Kronos Quartet, Music of Bill Evans

Album of the Week, March 4, 2023

Over the albums of the past few weeks we’ve listened to the Bill Evans Trio play an assortment of covers and original Evans compositions. Today’s record pays tribute to Evans the composer—with help from of his collaborators—in an unusual form: the string quartet.

Violinist David Harrington formed the Kronos Quartet in Seattle in 1973, but soon relocated to San Francisco and the classic line-up—John Sherba on second violin, Hank Dutt on viola, and Jean Jeanrenaud on cello—was in place by 1978. The group focused on modern repertoire but did not limit itself to classical music, and its second major label release was 1985’s Monk Suite: Kronos Quartet Plays Music of Thelonious Monk, featuring arrangements by Tom Darter and guest appearances by Ron Carter and Chuck Israels on bass. The album was a surprise hit, and the group followed it in 1986 with Music of Bill Evans, which also featured arrangements by Darter and guest appearances by Eddie Gómez and by guitarist Jim Hall. In another connection to Evans, the record was produced by Riverside Records founder Orrin Keepnews.

The arrangements throughout begin as transcriptions of the original trio performances, then branch out to add some solo opportunities for members of the quartet and their guests. The solos by Gómez on “Waltz for Debby” and “Very Early” shine brilliantly in this context, with a bite and snap on the opening number and a meditative glow on the second. A little seems lost in translation in the string solos in “Debby,” though, where the tone feels a little like a hoedown. One thing the quartet gets right in the opening number, though, is the fluidity of the time in the chorus, with the first rendition coming across as a bouncy swing and the second as a time-shifted, smeary triple rhythm.

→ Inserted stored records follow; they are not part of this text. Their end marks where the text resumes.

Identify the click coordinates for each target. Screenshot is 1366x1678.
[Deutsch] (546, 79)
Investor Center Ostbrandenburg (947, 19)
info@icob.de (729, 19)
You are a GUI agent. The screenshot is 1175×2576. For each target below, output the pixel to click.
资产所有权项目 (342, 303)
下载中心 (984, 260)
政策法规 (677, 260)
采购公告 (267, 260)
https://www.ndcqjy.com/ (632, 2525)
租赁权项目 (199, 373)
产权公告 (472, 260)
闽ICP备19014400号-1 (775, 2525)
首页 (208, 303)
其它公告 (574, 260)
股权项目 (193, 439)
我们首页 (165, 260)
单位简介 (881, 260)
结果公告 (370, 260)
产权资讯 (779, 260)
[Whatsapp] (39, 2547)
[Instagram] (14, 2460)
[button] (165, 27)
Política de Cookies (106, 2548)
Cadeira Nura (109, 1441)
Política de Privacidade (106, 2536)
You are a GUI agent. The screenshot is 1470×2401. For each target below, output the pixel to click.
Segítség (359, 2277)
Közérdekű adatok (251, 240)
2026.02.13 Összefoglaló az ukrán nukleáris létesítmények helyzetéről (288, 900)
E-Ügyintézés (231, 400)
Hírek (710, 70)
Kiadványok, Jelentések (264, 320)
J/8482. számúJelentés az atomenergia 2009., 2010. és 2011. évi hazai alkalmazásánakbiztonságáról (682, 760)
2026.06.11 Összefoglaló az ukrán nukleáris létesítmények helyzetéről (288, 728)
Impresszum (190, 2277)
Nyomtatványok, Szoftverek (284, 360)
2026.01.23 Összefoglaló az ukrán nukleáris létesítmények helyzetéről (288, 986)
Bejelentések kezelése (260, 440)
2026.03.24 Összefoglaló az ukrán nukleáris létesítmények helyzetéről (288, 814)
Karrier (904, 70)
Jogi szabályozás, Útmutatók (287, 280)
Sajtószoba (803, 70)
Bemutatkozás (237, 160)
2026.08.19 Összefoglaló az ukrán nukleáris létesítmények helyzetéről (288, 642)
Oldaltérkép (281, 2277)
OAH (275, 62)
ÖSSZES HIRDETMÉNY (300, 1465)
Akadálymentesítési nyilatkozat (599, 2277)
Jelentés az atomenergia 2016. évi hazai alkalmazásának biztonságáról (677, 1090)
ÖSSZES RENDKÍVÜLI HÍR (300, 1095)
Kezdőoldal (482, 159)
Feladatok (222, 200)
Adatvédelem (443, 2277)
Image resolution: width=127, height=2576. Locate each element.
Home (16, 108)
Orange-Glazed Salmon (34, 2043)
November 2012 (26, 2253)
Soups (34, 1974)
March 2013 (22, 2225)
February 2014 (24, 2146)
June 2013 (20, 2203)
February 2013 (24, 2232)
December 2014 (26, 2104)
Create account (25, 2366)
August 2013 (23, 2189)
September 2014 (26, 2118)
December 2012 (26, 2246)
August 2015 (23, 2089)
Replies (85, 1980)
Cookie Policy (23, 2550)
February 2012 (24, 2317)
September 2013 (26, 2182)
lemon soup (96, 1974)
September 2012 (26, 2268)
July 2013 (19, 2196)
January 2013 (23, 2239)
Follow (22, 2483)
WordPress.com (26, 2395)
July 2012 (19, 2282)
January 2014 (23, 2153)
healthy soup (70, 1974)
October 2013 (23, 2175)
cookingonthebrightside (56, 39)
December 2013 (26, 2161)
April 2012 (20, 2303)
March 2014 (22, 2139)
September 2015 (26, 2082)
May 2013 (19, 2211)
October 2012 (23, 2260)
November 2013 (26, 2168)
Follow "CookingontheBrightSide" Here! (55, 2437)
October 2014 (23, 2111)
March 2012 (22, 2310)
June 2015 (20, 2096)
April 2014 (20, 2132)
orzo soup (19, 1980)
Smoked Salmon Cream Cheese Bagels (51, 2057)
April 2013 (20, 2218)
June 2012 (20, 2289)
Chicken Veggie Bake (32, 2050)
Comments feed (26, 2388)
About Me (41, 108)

Nardis” is a showcase for Gómez, who takes the opening solo with some ferocity. The intensity diminishes a little with the entrance of the violin solo, but overall it’s a fine rendition of the Miles/Evans classic, particularly the finale. “Re: Person I Knew” captures the shifting harmonic colors of the Evans classic (anagrammatically named for Keepnews), with Jeanrenaud’s cello ably providing the melodic and harmonic grounding originally provided by Chuck Israels’ bass. Of all the performances here, it translates best to the quartet form.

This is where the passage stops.